Direction —
Copy these lines word for word, starting with the line that contains "Task: Click the Home icon" and going on through the line that contains "Looking at the screenshot, I should click(x=183, y=18).".

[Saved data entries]

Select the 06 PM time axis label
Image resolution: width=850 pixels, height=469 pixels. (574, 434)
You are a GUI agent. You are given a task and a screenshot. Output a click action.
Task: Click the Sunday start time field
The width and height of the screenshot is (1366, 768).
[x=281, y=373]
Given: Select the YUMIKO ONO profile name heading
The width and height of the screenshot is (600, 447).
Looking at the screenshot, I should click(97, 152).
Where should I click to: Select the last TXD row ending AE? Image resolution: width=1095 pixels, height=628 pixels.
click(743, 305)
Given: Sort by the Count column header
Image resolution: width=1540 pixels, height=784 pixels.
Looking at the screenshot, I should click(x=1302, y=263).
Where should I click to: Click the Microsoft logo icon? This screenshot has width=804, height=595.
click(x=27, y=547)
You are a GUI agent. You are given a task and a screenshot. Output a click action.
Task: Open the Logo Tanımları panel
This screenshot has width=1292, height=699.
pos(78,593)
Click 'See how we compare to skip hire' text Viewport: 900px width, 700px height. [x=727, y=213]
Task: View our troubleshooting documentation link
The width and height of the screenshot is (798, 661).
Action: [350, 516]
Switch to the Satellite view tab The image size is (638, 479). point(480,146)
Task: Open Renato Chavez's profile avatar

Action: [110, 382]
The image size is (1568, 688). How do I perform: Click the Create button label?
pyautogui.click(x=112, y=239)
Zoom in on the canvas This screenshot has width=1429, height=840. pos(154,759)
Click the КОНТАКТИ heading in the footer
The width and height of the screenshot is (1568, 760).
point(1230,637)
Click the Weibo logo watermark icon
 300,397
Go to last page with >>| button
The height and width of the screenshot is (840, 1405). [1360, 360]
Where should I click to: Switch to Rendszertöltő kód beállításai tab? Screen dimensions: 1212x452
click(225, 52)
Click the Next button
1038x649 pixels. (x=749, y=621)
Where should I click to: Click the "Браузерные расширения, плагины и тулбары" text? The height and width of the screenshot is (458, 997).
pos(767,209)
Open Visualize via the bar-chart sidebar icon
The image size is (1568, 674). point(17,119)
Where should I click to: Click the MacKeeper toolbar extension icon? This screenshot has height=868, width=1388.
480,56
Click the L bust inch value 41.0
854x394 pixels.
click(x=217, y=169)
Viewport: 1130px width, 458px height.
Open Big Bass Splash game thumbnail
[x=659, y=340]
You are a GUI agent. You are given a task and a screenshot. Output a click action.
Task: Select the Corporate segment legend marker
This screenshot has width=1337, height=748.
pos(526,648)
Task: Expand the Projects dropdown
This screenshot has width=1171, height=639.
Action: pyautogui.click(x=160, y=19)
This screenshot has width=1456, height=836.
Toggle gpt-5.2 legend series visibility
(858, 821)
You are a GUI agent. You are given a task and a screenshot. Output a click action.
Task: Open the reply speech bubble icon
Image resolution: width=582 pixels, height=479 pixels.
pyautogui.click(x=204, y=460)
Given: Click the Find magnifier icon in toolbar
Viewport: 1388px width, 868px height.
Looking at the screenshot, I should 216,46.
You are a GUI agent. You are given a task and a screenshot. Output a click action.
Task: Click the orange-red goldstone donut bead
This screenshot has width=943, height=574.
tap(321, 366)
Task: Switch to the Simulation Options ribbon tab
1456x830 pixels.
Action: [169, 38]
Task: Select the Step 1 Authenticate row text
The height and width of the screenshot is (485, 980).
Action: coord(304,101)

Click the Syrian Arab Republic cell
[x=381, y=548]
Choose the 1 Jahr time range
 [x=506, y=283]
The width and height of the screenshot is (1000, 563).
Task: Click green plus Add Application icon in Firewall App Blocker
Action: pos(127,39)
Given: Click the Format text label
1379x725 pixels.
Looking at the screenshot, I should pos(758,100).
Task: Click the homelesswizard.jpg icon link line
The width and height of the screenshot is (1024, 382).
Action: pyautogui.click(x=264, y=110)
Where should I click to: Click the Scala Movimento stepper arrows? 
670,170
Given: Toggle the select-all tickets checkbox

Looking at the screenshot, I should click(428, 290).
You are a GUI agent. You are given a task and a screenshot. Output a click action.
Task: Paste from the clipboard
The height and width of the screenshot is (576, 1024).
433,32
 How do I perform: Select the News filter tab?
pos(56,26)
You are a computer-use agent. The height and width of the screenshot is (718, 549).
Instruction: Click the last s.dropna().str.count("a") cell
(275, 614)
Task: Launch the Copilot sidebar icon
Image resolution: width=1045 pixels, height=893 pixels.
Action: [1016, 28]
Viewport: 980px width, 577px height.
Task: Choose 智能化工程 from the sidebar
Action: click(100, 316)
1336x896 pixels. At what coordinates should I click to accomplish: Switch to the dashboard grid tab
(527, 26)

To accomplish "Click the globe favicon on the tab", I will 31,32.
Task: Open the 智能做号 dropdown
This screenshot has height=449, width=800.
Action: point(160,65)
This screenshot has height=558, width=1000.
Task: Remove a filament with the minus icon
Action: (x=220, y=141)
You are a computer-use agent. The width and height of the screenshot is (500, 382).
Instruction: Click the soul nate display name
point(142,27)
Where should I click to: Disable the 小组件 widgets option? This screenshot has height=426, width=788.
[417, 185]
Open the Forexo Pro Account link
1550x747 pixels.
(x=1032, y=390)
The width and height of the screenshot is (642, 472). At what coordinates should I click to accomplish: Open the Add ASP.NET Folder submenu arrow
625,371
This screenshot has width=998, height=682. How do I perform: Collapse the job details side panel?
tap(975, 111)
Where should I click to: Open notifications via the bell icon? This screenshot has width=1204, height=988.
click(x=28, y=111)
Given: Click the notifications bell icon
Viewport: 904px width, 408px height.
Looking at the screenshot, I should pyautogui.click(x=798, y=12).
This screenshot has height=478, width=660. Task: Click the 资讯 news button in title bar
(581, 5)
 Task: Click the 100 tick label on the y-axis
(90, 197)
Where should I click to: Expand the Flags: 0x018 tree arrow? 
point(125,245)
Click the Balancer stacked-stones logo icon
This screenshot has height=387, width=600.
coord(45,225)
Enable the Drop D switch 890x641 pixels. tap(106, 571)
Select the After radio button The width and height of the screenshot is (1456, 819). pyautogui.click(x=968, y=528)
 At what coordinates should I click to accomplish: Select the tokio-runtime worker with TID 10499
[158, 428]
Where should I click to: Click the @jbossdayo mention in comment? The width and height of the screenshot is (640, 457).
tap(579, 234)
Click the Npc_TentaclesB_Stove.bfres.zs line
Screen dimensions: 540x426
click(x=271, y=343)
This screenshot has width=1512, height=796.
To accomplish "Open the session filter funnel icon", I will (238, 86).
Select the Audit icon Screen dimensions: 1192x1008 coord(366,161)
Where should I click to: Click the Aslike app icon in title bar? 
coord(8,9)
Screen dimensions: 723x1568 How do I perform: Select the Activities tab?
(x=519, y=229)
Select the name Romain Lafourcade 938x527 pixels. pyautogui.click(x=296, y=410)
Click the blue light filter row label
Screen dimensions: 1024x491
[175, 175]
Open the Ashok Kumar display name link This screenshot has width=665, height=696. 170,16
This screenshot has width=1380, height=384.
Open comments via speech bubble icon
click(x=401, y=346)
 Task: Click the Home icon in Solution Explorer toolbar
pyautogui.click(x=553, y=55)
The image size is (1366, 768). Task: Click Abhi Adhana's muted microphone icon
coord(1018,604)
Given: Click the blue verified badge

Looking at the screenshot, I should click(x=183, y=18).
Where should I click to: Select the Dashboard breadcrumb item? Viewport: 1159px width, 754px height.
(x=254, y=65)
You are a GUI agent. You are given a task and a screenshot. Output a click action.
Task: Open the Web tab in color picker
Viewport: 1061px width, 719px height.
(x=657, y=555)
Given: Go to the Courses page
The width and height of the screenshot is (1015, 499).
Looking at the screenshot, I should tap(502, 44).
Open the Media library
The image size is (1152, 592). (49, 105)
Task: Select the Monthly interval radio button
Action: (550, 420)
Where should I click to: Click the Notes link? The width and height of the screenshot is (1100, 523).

Exercise output —
 Task: Click the Home icon in Solution Explorer toolbar
pyautogui.click(x=553, y=55)
The image size is (1366, 768). Task: Click Abhi Adhana's muted microphone icon
coord(1018,604)
Given: Click the blue verified badge

Looking at the screenshot, I should click(x=183, y=18).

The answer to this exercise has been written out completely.